*** Supplied data Section Begins ***

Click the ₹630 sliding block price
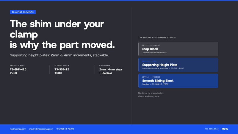The image size is (238, 134). pyautogui.click(x=58, y=73)
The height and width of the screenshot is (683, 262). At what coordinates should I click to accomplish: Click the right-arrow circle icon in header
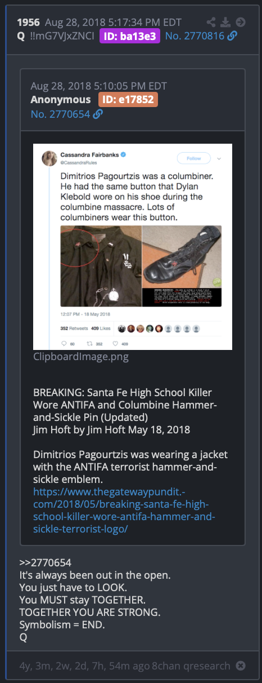(x=240, y=23)
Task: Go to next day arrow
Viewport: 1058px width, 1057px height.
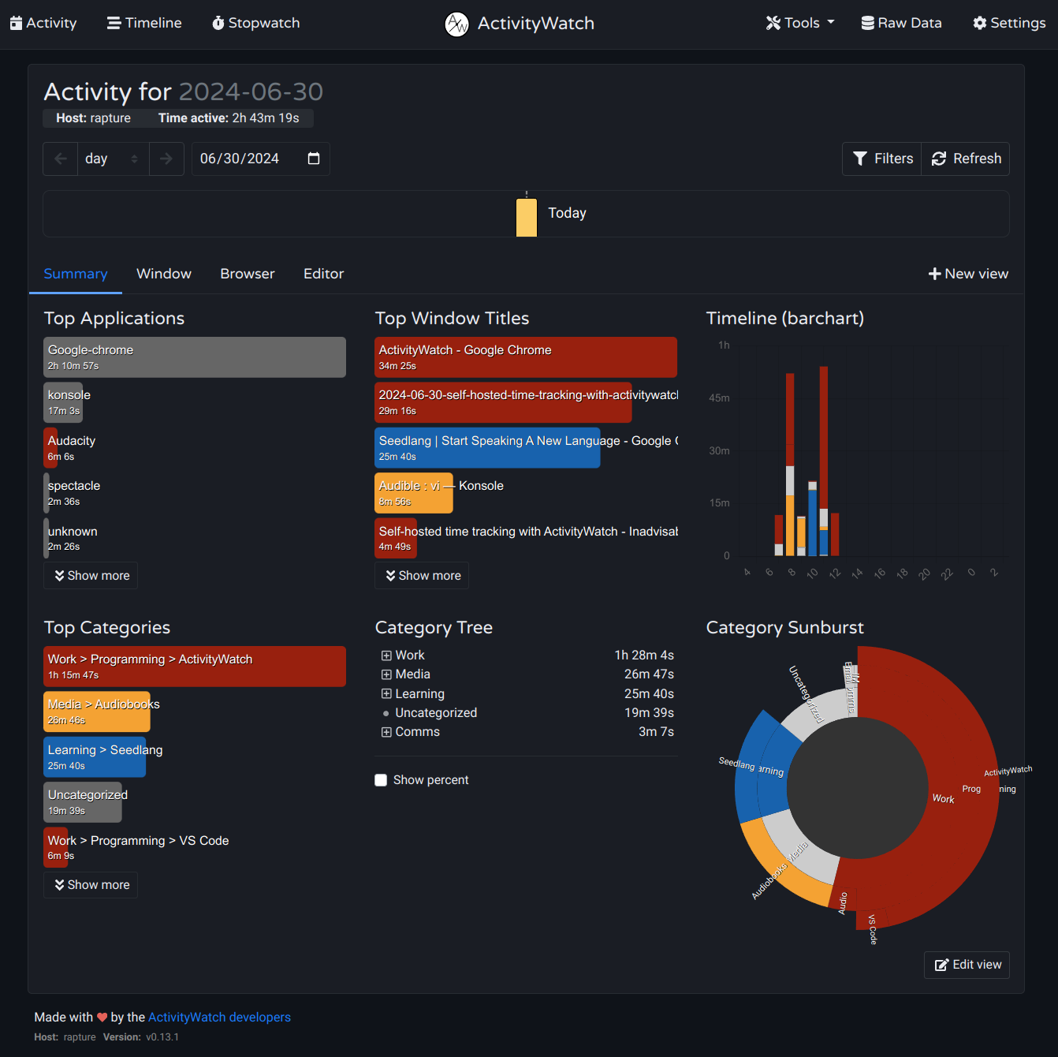Action: pyautogui.click(x=166, y=159)
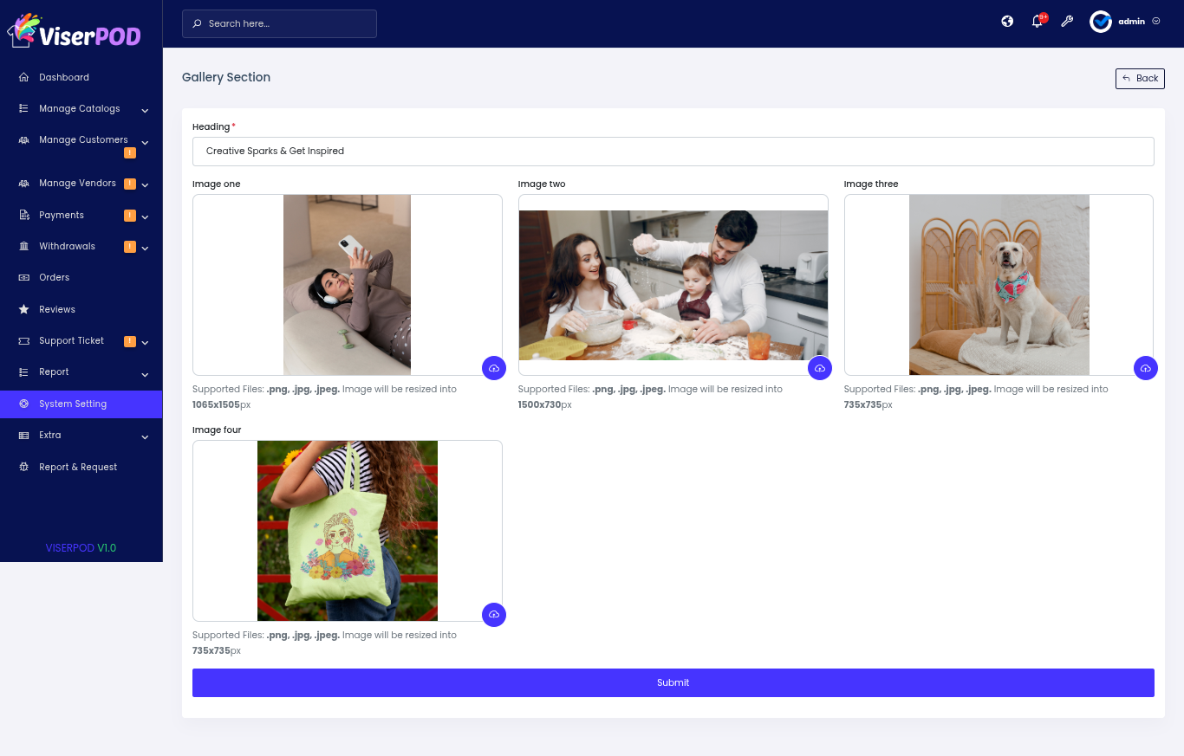This screenshot has width=1184, height=756.
Task: Expand the Manage Vendors submenu
Action: tap(78, 184)
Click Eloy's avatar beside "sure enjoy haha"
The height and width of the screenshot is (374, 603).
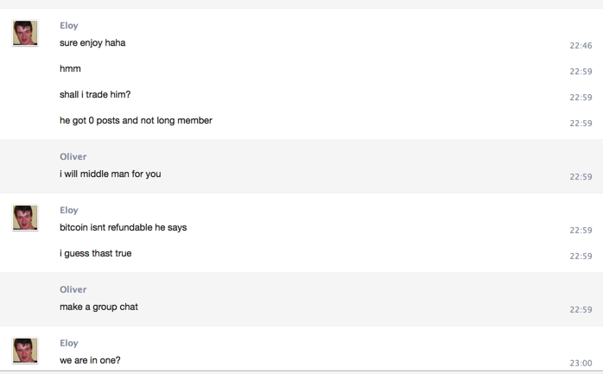[25, 34]
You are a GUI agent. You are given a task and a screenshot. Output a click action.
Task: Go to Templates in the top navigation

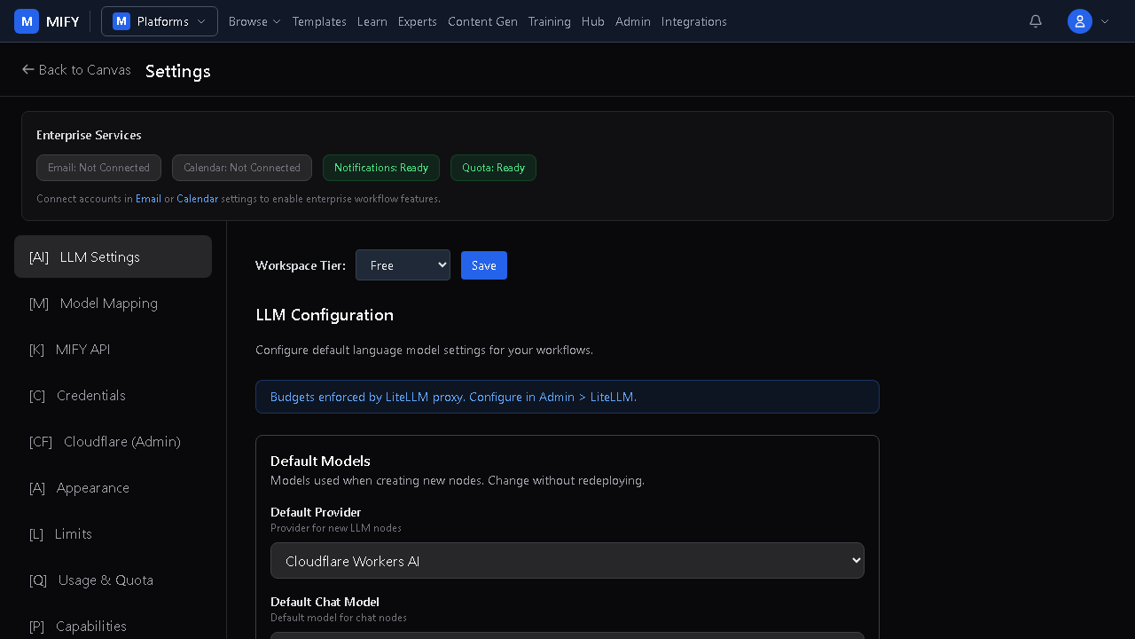point(319,21)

*** Supplied data Section Ends ***

-- Prompt --
Would you please output each record exactly, leaving the images out?

-- Task response --
Click the ₹630 sliding block price
The image size is (238, 134). pyautogui.click(x=58, y=73)
The height and width of the screenshot is (683, 262). At what coordinates should I click to accomplish: Click the right-arrow circle icon in header
(x=240, y=23)
Task: Go to next day arrow
Viewport: 1058px width, 1057px height.
Action: pyautogui.click(x=166, y=159)
This screenshot has width=1184, height=756.
Task: Expand the Manage Vendors submenu
Action: tap(78, 184)
Click Eloy's avatar beside "sure enjoy haha"
The height and width of the screenshot is (374, 603).
[25, 34]
You are a GUI agent. You are given a task and a screenshot. Output a click action.
Task: Go to Templates in the top navigation

point(319,21)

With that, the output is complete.